Somos um grupo formado só por mulheres. A gente tem relação com o tema por causa de uma professora nossa com a doença. Foi um tema muito sensível por causa disso também”, afirma.
Durante o ISS Journey, as equipes receberam orientação de um comitê científico da International School para desenvolver os projetos. Na fase final, os trabalhos foram apresentados durante o Science Days, evento que reuniu especialistas da área e os estudantes classificados.
Além da elaboração da pesquisa, os participantes precisaram aplicar conhecimentos de biologia, metodologia científica e comunicação em inglês para apresentar as propostas a avaliadores internacionais.
Como parte da premiação, a equipe participou de uma imersão no Kennedy Space Center, nos Estados Unidos, no fim de junho.
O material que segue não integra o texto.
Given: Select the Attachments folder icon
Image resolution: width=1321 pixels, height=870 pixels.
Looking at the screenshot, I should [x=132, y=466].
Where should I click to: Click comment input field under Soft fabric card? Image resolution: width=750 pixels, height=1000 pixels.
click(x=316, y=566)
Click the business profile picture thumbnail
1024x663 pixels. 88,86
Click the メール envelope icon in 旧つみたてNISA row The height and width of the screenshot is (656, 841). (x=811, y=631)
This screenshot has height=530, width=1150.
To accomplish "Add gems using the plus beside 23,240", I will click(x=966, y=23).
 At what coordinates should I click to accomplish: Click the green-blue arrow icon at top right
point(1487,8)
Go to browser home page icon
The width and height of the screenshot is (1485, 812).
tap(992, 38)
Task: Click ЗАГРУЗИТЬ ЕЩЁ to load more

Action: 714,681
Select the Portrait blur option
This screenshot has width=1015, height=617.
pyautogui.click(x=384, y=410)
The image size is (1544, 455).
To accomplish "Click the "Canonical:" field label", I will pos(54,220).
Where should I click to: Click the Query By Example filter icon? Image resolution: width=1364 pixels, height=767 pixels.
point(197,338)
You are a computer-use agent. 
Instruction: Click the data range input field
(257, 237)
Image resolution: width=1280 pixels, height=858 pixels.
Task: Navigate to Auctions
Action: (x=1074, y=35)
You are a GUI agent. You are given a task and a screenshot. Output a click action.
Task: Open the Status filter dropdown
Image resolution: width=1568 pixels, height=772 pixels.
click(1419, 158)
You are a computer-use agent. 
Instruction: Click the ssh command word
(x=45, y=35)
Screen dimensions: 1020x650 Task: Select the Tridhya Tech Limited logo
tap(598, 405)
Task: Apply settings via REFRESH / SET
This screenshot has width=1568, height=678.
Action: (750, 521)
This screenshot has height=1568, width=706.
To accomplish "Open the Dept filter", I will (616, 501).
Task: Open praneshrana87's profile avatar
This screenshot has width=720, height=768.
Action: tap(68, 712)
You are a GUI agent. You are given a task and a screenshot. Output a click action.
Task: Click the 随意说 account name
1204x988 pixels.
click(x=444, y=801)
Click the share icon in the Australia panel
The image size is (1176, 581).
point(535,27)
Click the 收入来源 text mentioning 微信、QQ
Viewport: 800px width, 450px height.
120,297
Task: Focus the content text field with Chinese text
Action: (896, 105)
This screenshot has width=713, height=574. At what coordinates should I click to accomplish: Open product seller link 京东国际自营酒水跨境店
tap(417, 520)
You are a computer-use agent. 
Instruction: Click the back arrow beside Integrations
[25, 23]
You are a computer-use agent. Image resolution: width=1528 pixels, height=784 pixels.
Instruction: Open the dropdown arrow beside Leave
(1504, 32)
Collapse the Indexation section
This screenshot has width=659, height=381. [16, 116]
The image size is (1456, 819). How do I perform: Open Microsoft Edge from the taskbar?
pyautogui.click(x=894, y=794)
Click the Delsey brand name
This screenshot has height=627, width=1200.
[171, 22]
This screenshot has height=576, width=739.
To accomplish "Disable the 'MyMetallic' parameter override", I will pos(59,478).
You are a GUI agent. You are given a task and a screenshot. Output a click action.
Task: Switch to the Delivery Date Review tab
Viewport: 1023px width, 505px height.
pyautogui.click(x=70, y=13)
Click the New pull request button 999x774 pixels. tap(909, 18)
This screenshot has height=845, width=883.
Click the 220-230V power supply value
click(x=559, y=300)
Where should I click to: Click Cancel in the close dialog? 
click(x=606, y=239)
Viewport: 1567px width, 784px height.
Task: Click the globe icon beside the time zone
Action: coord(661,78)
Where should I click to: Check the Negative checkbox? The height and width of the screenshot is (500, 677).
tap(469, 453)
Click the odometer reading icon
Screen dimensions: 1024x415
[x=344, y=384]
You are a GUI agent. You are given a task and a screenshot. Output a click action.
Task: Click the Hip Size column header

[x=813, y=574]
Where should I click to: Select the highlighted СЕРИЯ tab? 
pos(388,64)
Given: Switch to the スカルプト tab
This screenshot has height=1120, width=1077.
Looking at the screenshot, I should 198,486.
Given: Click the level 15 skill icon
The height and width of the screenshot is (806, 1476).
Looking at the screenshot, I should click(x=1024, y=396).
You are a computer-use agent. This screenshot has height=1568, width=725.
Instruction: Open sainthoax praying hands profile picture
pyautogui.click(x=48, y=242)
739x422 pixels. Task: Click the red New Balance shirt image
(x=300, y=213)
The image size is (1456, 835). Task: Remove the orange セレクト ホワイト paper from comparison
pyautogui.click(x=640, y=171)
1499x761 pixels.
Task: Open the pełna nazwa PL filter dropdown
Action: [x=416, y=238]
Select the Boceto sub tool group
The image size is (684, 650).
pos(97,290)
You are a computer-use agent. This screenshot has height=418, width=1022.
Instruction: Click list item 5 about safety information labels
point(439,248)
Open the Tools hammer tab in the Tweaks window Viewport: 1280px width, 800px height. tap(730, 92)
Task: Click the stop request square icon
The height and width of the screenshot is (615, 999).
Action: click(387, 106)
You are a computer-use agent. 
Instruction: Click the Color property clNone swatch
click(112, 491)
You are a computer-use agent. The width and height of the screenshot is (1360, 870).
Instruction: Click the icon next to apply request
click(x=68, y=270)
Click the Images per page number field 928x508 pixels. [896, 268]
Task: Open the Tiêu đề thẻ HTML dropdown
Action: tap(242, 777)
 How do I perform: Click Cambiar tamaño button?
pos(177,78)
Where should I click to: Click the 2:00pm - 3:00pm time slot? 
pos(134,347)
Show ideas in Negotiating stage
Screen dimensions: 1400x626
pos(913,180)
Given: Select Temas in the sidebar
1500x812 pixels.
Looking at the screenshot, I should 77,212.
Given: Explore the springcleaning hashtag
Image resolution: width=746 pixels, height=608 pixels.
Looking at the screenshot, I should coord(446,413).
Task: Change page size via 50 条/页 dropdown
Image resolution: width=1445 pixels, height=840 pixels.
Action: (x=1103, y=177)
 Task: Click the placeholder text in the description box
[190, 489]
Durante a visita, as estudantes conheceram cientistas, astronautas e especialistas do setor aeroespacial.
Para a estudante Sara Lourenço Panico, o projeto amplia as oportunidades acadêmicas e incentiva outras meninas a seguir carreira na ciência. “É muito importante porque mostra que o Brasil é capaz de fazer ciência. Nós não somos apenas o País do futebol e do carnaval. Temos muito mais a mostrar, muito mais a oferecer”, disse.